Illegitimate opportunities is a sociological theory developed in 1960 by Richard Cloward and Lloyd Ohlin. The theory states that crimes result from a high number of illegitimate opportunities and not from a lack of legitimate ones. The theory was created from Merton's strain theory to help address juvenile delinquency.

=== Role strain theory ===

The theory of "role strain", developed by sociologist William J. Goode in 1960, states that social institutions are supported and operated by role relationships. Due to these role relationships that individuals may feel "role strain", or difficulty fulfilling their sociological duties in the relationship. It is through this "role strain" that social action and social structure are maintained. With these relationships, come social obligations that members of that society are required to follow, which people are usually not forced to fulfill. In order for the society to continue existing, these obligations must be fulfilled at the volition of the individuals in it, which the theory states is what most people are inclined to do. Due to the fact that there is no force involved in maintaining these role relationships, there will be individuals who can not, or will not, conform to these societal expectations.

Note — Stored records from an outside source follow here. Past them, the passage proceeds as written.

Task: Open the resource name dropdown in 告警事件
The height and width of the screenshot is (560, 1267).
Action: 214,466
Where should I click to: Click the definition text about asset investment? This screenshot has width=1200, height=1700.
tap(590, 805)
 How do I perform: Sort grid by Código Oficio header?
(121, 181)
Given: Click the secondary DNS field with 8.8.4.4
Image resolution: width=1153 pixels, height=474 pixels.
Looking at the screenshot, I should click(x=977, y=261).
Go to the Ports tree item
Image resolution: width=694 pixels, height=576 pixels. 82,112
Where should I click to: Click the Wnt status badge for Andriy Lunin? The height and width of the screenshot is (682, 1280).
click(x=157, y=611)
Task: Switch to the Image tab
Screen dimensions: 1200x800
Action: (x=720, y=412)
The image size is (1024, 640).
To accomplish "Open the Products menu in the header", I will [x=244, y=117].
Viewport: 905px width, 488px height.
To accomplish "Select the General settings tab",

In addition, the individuals within the society are not bound to one role relationship. In fact, all individuals will be part of multiple role relationships. Possession of multiple relationships can account for the conflicts of interest often faced in social settings. According to Goode, however, due to these multiple relationships, an individual will almost always have a total amount of role obligations that demand more than what the individual can give, whether it is in terms of time, emotional favor, or material resources. This can give rise to "role strain", which can lead the individual to attempting to fulfill socially acceptable goals in means that may not be socially acceptable (as explained in general strain theory).

While the theory of role strain attempts to attribute the maintenance of society to role relationships, Goode also acknowledges that the theory does not account for the existence of more complex social settings, such as that of urban society. The theory of role strain does not account for several aspects of urban life, such as the fact that some individuals accept absolutely none of the society's central values, the fact that individuals vary in their emotional commitment to these societal values, how these role relationships change when individuals go through a change in social position, or how these relationships hold up during times of crisis.

== Other strain theorists ==

===Robert Agnew===
In the year 1992, Robert Agnew asserted that strain theory could be central in explaining crime and deviance, but that it needed revision so that it was not tied to social class or cultural variables, but re-focused on norms. To this end, Agnew proposed a general strain theory that is neither structural nor interpersonal but rather individual and emotional, paying special attention to an individual's immediate social environment. He argued that an individual's actual or anticipated failure to achieve positively valued goals, actual or anticipated removal of positively valued stimuli, and actual or anticipated presentation of negative stimuli all result in strain.

Anger and frustration confirm negative relationships. The resulting behavior patterns will often be characterized by more than their share of unilateral action because an individual will have a natural desire to avoid unpleasant rejections, and these unilateral actions (especially when antisocial) will further contribute to an individual's alienation from society. If particular rejections are generalized into feelings that the environment is unsupportive, more strongly negative emotions may motivate the individual to engage in crime. This is most likely to be true for younger individuals, and Agnew suggested that research focus on the magnitude, recency, duration, and clustering of such strain-related events to determine whether a person copes with strain in a criminal or conforming manner. Temperament, intelligence, interpersonal skills, self-efficacy, the presence of conventional social support, and the absence of association with antisocial (e.g., criminally inclined) age and status peers are chief among the factors Agnew identified as beneficial.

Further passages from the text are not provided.